=== Supplied material ===

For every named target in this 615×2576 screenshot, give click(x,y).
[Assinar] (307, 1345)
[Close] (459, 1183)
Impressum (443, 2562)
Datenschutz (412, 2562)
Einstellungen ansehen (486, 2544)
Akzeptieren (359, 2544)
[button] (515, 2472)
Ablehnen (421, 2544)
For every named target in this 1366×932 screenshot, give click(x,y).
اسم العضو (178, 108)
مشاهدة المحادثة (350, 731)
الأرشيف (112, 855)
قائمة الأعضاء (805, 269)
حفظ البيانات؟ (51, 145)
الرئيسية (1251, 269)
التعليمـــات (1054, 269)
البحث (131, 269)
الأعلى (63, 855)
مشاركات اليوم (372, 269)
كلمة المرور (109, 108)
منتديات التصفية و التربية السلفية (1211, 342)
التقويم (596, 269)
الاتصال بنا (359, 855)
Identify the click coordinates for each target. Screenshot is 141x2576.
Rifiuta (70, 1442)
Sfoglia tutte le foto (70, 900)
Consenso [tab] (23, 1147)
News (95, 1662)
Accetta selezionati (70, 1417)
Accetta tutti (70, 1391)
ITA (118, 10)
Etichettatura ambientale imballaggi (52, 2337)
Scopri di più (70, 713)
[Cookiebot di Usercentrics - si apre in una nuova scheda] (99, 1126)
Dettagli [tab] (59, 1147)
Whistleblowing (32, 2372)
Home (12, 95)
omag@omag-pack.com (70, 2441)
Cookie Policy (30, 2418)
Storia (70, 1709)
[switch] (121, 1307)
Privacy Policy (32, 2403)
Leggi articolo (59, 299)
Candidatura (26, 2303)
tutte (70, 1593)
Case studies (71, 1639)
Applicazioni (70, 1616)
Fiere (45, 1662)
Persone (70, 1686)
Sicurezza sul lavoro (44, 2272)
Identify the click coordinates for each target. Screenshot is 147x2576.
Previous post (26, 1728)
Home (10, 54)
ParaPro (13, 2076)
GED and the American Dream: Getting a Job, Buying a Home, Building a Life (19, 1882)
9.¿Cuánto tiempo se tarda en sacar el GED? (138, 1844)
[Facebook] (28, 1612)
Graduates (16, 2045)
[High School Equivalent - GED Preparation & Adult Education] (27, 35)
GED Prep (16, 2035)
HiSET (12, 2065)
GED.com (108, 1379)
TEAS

===

Assigned task |
From the line holding "Previous post (26, 1728)" to the last line of the records, quote each line exactly and add nothing.

Answer box |
Previous post (26, 1728)
Home (10, 54)
ParaPro (13, 2076)
GED and the American Dream: Getting a Job, Buying a Home, Building a Life (19, 1882)
9.¿Cuánto tiempo se tarda en sacar el GED? (138, 1844)
[Facebook] (28, 1612)
Graduates (16, 2045)
[High School Equivalent - GED Preparation & Adult Education] (27, 35)
GED Prep (16, 2035)
HiSET (12, 2065)
GED.com (108, 1379)
TEAS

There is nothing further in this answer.